Jorge Chavez Monument


This is one of my favourite monuments in Lima. It struck a chord with me when I was a child because my aunts Toya and Segundina, my uncle Orlando, and my cousins Mari and Mariana, lived a block away on Yauyos street. The monument is also on the way to the city center, thus there were many occasions to pass by it. It was also notable to me in that, unlike so many other monuments around, I knew the story of the figures depicted and the event being conmemorated.

The monument conmemorates the 1910 flight of Jorge Chávez from Brig, Switzerland, to Domodossola, Italy, on a specially modified Bleriot XI monoplane. Chávez was a Peruvian aeronaut raised in France and is the hero of Peruvian aviation. On his famous flight he set a world altitude record at 2651 meters (8697 feet) and became the first person to fly over the Alps.
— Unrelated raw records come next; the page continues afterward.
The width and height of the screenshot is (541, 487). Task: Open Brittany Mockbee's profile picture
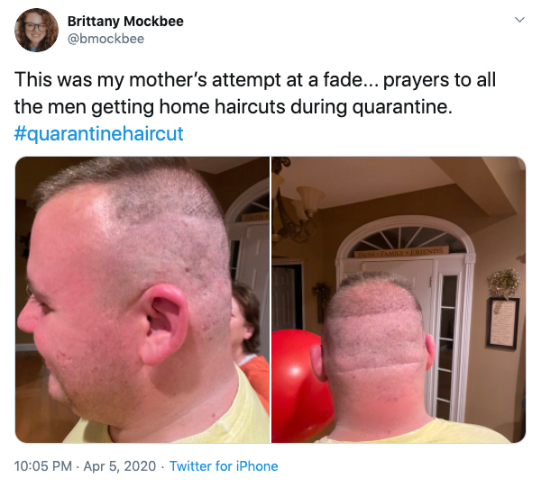(x=36, y=30)
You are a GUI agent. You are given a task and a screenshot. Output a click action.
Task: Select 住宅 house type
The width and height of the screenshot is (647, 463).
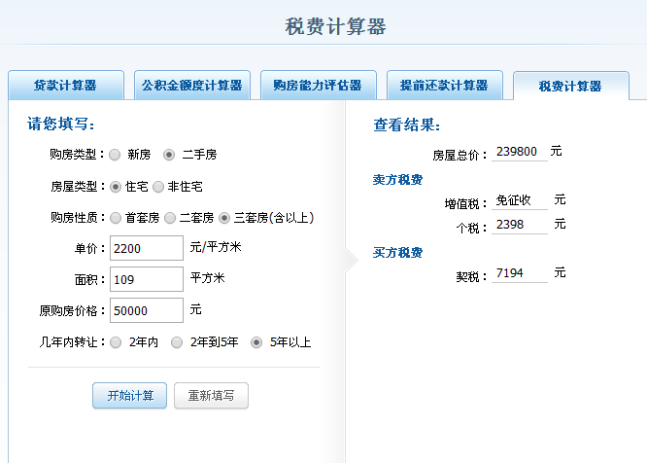pos(116,186)
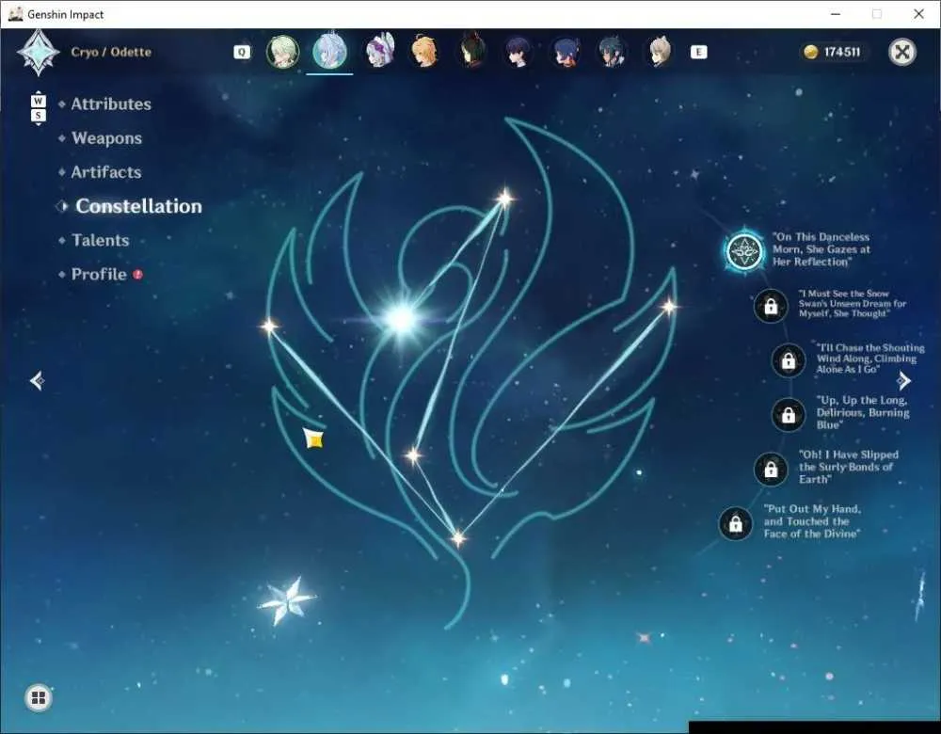This screenshot has width=941, height=734.
Task: Close the character screen with X button
Action: (902, 52)

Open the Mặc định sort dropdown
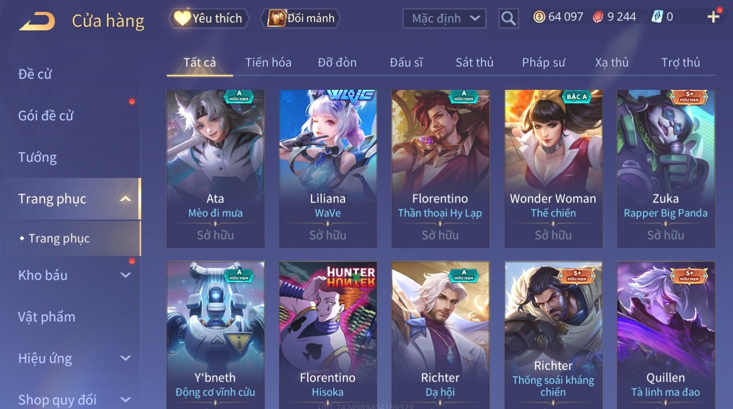click(x=444, y=18)
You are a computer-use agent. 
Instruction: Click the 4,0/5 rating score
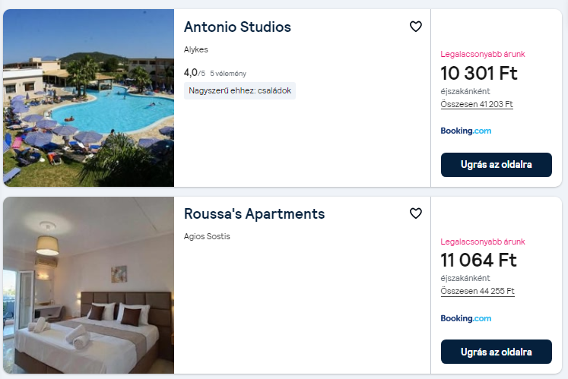click(194, 73)
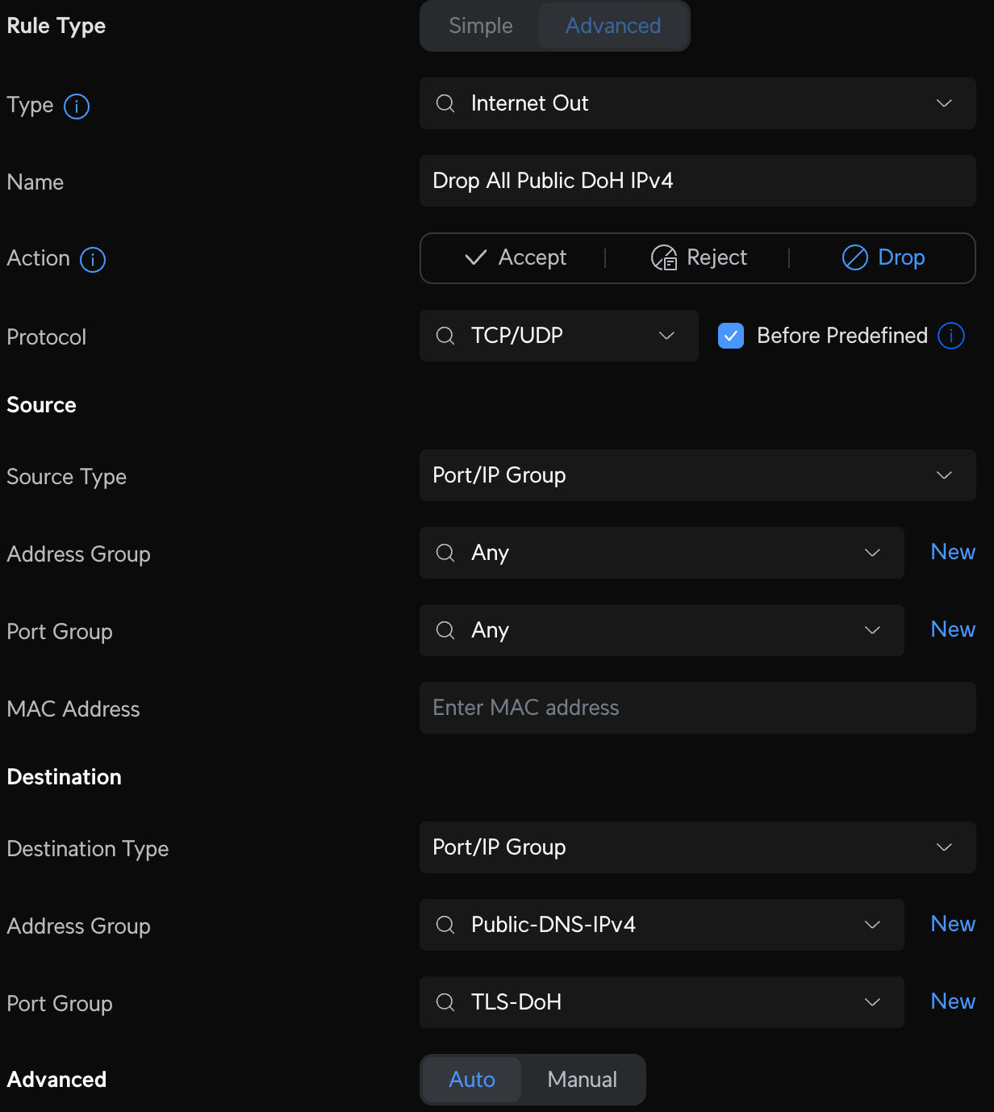This screenshot has height=1112, width=994.
Task: Choose the Reject action option
Action: point(700,257)
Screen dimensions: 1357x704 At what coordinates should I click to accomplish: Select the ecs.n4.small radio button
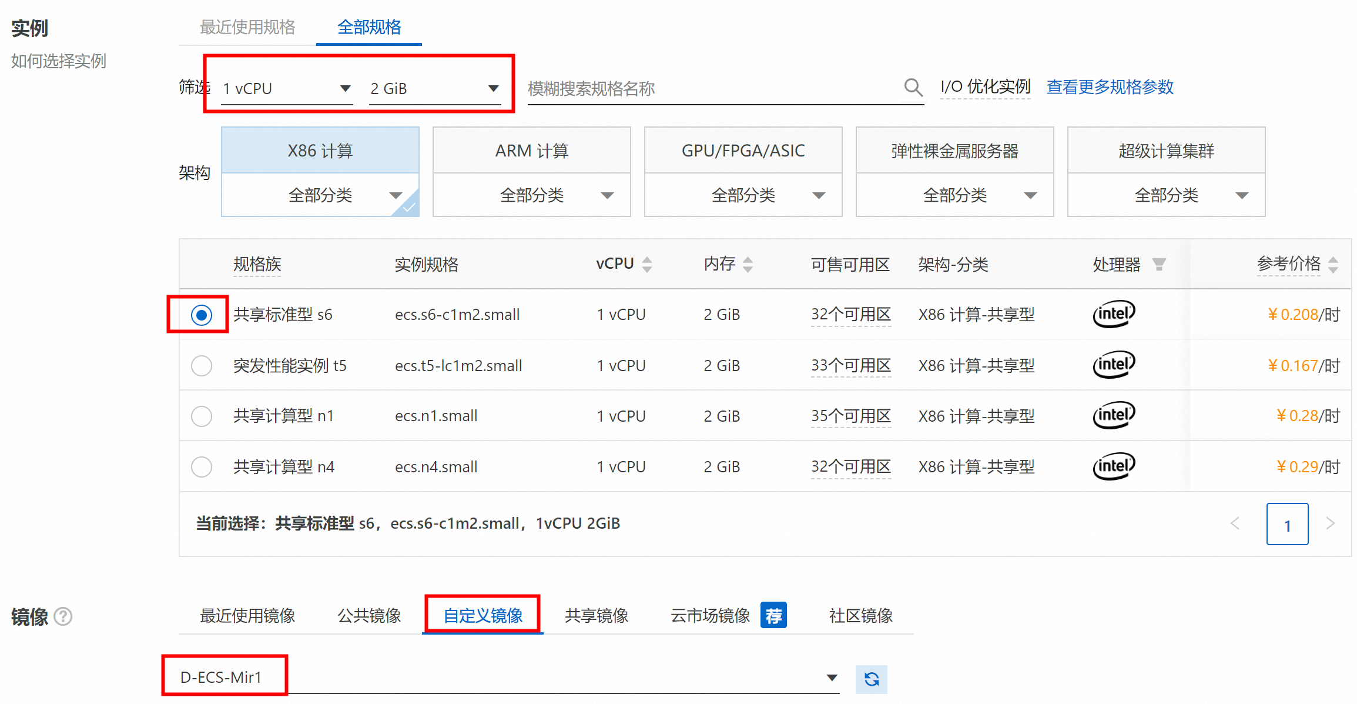202,467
Unfortunately, as he prepared to land, a crosswind sheared off the wings of his plane causing it to nosedive into ground from 60 feet, seriously wounding Chávez, who died from his wounds four days later. Thus, the monument itself depicts the fatal flight of Icarus, in ancient Greek mythology the son of the inventor Daedalus, who designed wood, wax, and feather wings for himself and Icarus in order to escape the isle of Crete where they were being imprisoned by a Greek king. The wings worked, but Icarus, exhuberant and unmindful of his father's warning, flew too close to the sun which melted the wax, causing Icarus to plunge to his death.
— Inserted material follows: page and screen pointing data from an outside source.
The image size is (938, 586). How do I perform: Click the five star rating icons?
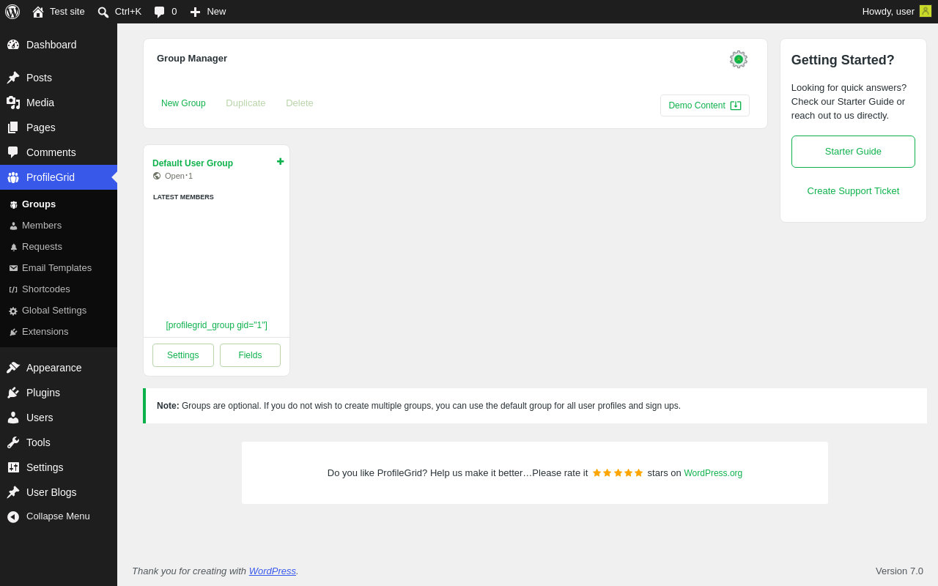(618, 472)
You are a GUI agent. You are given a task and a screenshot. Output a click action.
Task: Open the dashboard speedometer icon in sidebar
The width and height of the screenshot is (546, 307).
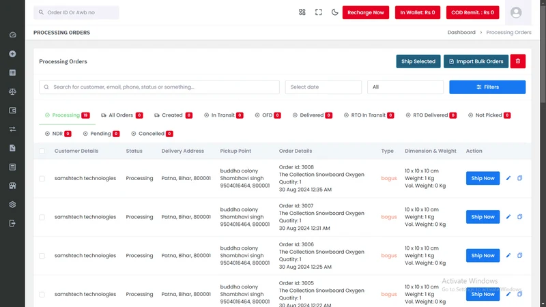(x=12, y=35)
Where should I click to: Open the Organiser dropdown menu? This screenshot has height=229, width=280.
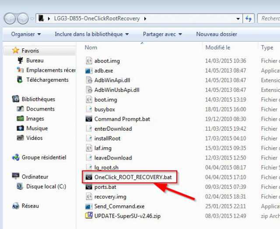(26, 34)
The monument depicts four figures of Icarus, one on each face of the monument: Icarus taking flight, rising, rising higher, and finally beginning to fall, such that as one progressed around the traffic circle each stage in Icarus' flight would be revealed. Or, would be if the design and the traffic were aligned.
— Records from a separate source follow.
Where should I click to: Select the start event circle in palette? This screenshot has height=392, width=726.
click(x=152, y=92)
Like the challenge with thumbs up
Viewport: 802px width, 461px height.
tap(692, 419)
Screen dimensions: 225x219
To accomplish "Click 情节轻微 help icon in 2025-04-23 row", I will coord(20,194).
As it turned out, the monument was designed by a European artist and thus was intended to be viewed from traffic proceeding clockwise, but Peruvians drive on the right side of the road so traffic enters and moves around the circle counterclockwise and counter to the perspective of the monument!

1 comment:

Sandy Parks said...

Thanks for the description and comments on this monument. I've an interest in the history of Jorge Chavez and your perspective added nice details. Too funny about the British designer of the monument not considering left versus right driving patterns.